The app for the “free speech” social media company will be available once again on Apple’s App Store. Apple reinstated Parler on April 14, according to a letter from Apple to Sen. Mike Lee (R-Utah) and Rep. Ken Buck (R-Colo.), which was made public today. Once Parler releases an updated app, iOS users will be able to download it once more.
In the letter to Lee and Buck, Apple said that its App Store review team had spoken with Parler at length about how to bring the app into compliance with company guidelines. “As a result of those conversations, Parler has proposed updates to its app and the app’s content moderation practices,” wrote Timothy Powderly, Apple’s senior director of government affairs.
Parler was kicked off both Apple’s and Google’s app stores in the wake of the January 6 insurrection at the US Capitol, which left five people dead and hundreds more injured.
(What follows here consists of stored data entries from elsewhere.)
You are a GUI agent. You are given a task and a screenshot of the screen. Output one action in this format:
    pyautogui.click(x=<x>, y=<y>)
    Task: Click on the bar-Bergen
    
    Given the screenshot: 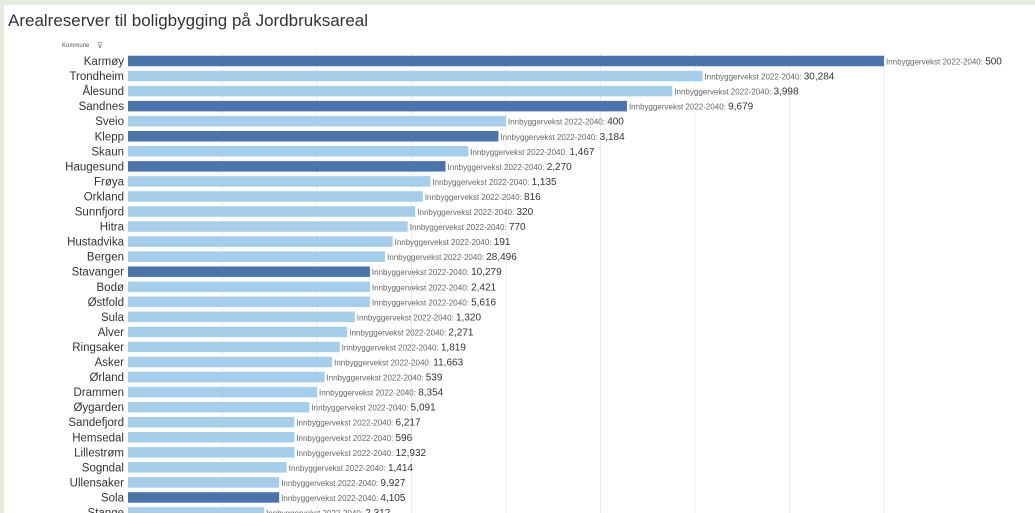 What is the action you would take?
    pyautogui.click(x=257, y=256)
Shortly thereafter, Amazon terminated hosting services for Parler. At the time, all three Big Tech firms said the social media company had not done enough to moderate posts that incited violence. Apple, in its letter, said it still stands by its decision to ban the app in January, and it made sure to point out that it reached that decision independently of Google and Amazon.
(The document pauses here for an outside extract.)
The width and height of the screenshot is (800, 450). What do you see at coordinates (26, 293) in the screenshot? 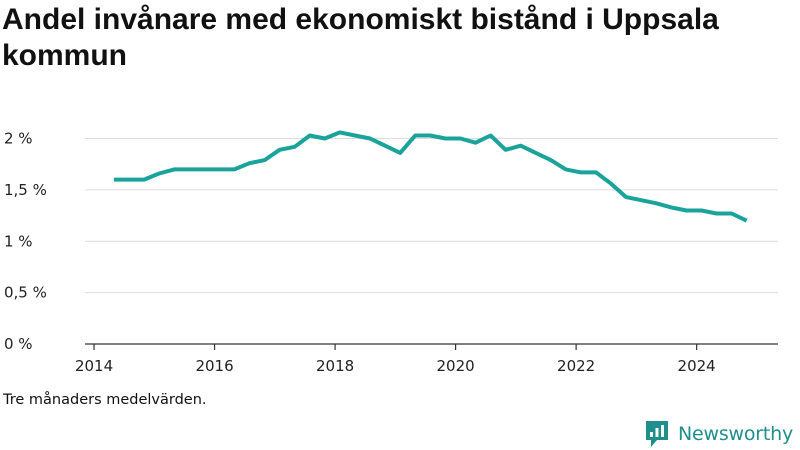
I see `y-tick-label: 0,5 %` at bounding box center [26, 293].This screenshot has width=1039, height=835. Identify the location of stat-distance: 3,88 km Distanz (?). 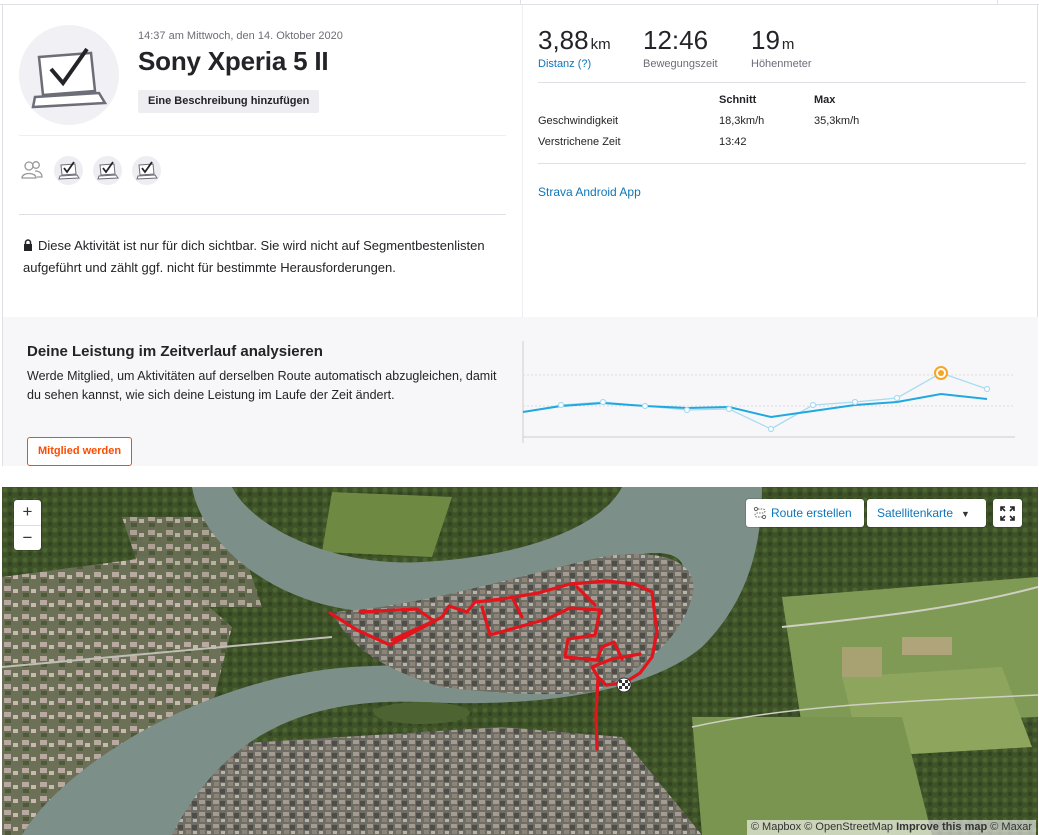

Google is reportedly open to allowing Parler back into the Google Play Store. In a statement made to Android Police following Apple's reinstatement of the Parler app, the company said, "Parler is welcome back in the Play store once it submits an app that complies with our policies."
Parler initially launched in August 2018, and its founders claimed it would be a “non-biased, free speech social media,” a pitch that pushed the false narrative that conservative voices were being censored on other social media platforms. It was founded by John Matze, Jared Thomson, and Republican political donor Rebekah Mercer. While the latter two remain, Matze was fired on January 30 in a brouhaha over implementing content moderation in an attempt to get Parler back into Apple’s and Google’s app stores.
Moderation on Parler reportedly was spotty at best. Parler reportedly alerted the FBI to threats made on the platform, but it apparently did little to remove them before the insurrection. The site’s rules forbid users from posting threats and criminal activity, but there was evidence of both. Unlike other social media platforms, there was limited automated moderation. Instead, the site relied more heavily on part-time paid “jurors” drawn from a pool of Parler users. Superficially, Parler takes a Twitter-style approach to social media. Posts are limited to 1,000 characters, and users can upload images to share with others.
In the wake of the riot, a hacker scraped and released nearly every post made on Parler, an archive of around 80 terabytes of data. The hack was relatively straightforward—Parler’s public API did not require any authentication, and posts were incremented numerically, allowing nearly anyone who knew of it to easily access reams of posts, images, and videos. The site didn’t scrub location data from images or videos, either, as other social media platforms often do, allowing anyone to quickly determine where the media was recorded.
Those images, videos, and location data have factored into investigations in the Capitol insurrection. Users left a digital trail of their activities inside the Capitol building, allowing law enforcement to identify and charge. One Parler user, Eduard Florea, was investigated for posting threats about Sen. Raphael Warnock (D-Ga.) and ultimately charged with illegal possession of ammunition.